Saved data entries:
--*--
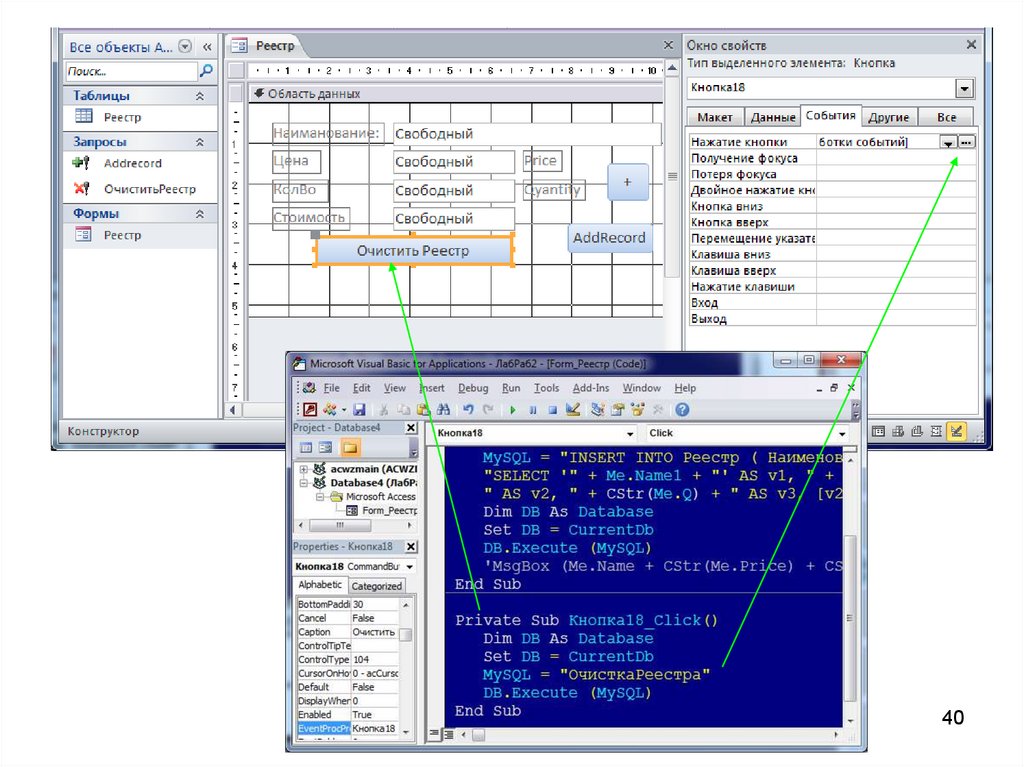Toggle Folders view in the Project panel
This screenshot has height=767, width=1024.
[350, 448]
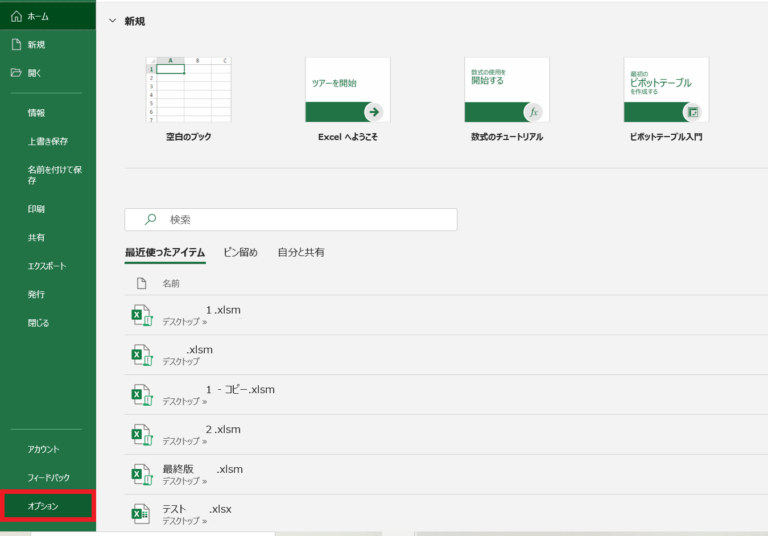768x536 pixels.
Task: Open the 印刷 menu item
Action: [36, 209]
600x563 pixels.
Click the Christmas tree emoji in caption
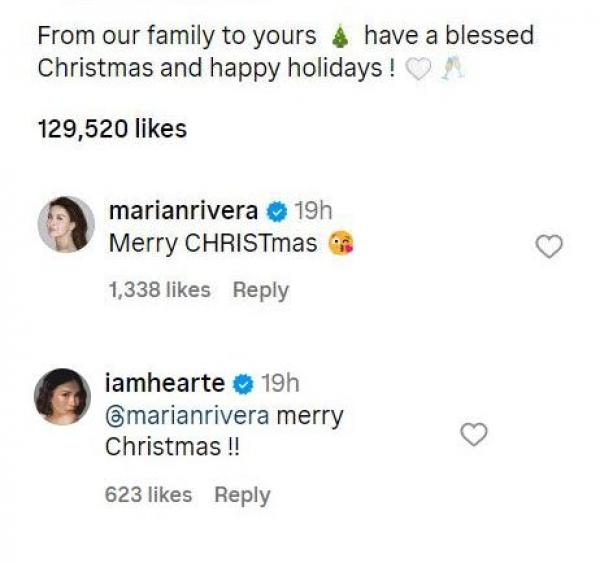(x=339, y=37)
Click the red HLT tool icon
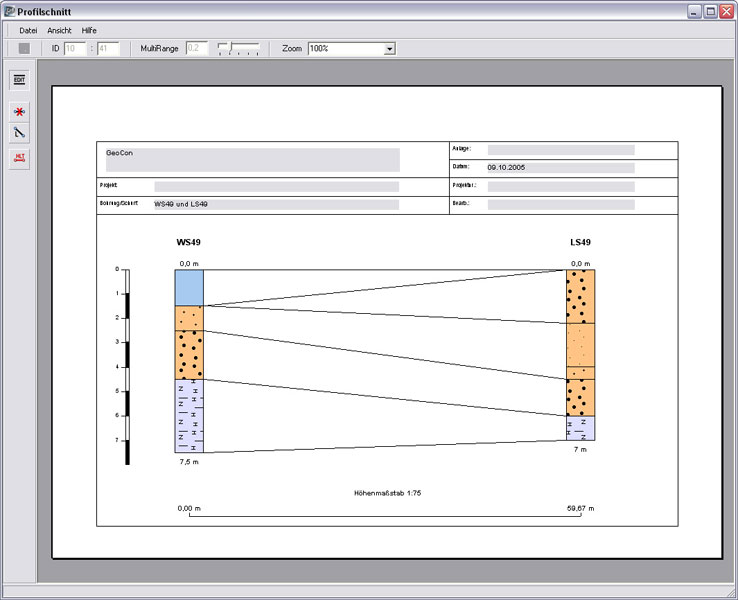Viewport: 738px width, 600px height. 19,158
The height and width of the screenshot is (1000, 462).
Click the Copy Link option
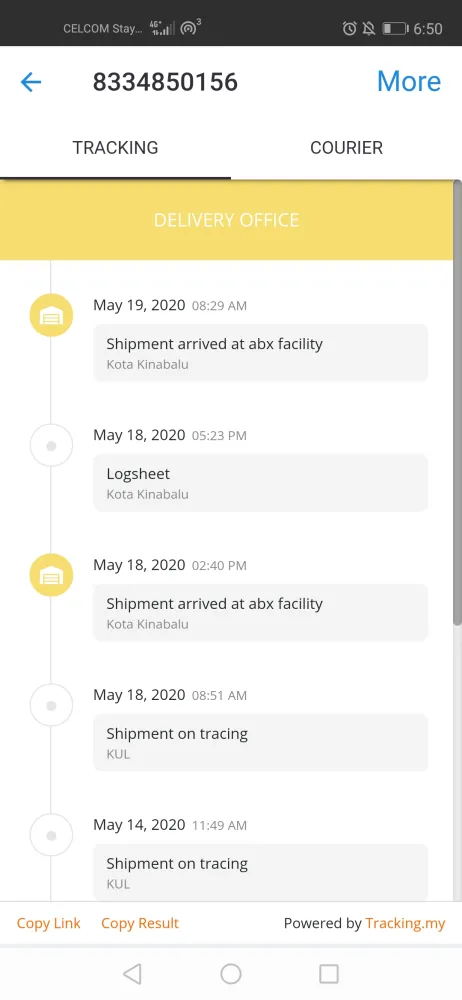48,923
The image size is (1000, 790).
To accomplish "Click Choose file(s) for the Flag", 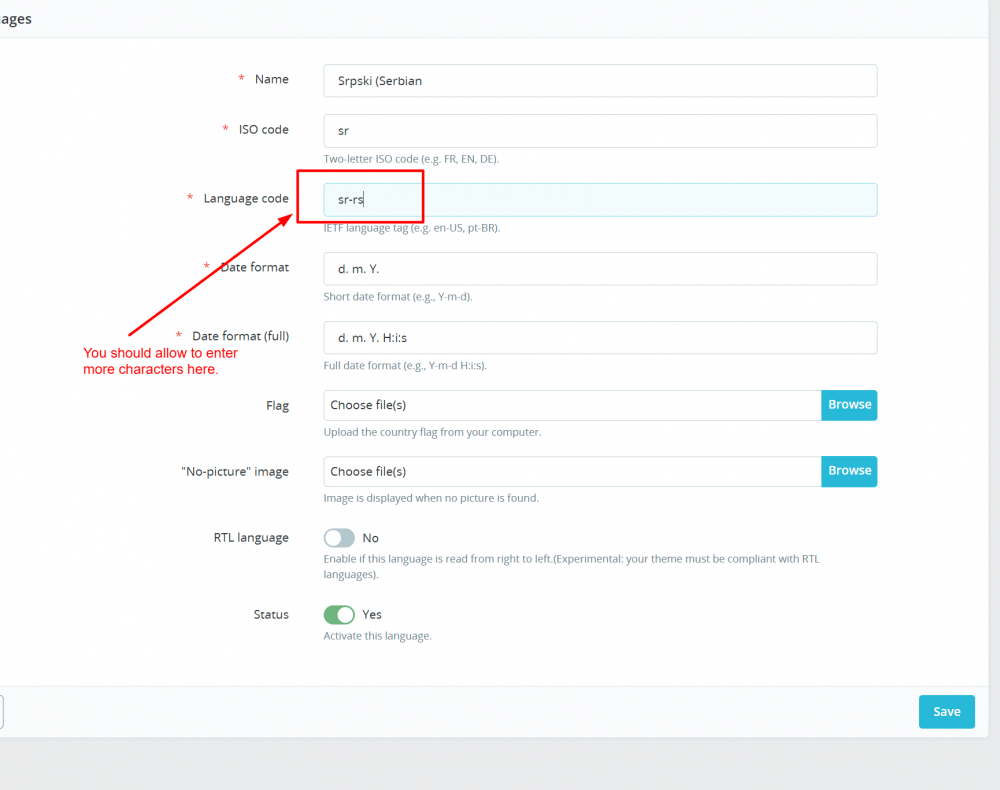I will pyautogui.click(x=570, y=405).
--*--
**PROBLEM TO SOLVE:** In the records above, find the line with "600x563 pixels." and the line with "The image size is (1000, 790).", then restate word for word only those two lines and all lines between, omitting pictures.

**PROBLEM SOLUTION:**
600x563 pixels.
Click the Christmas tree emoji in caption
(x=339, y=37)
Click the red HLT tool icon
Viewport: 738px width, 600px height. 19,158
The height and width of the screenshot is (1000, 462).
Click the Copy Link option
48,923
The image size is (1000, 790).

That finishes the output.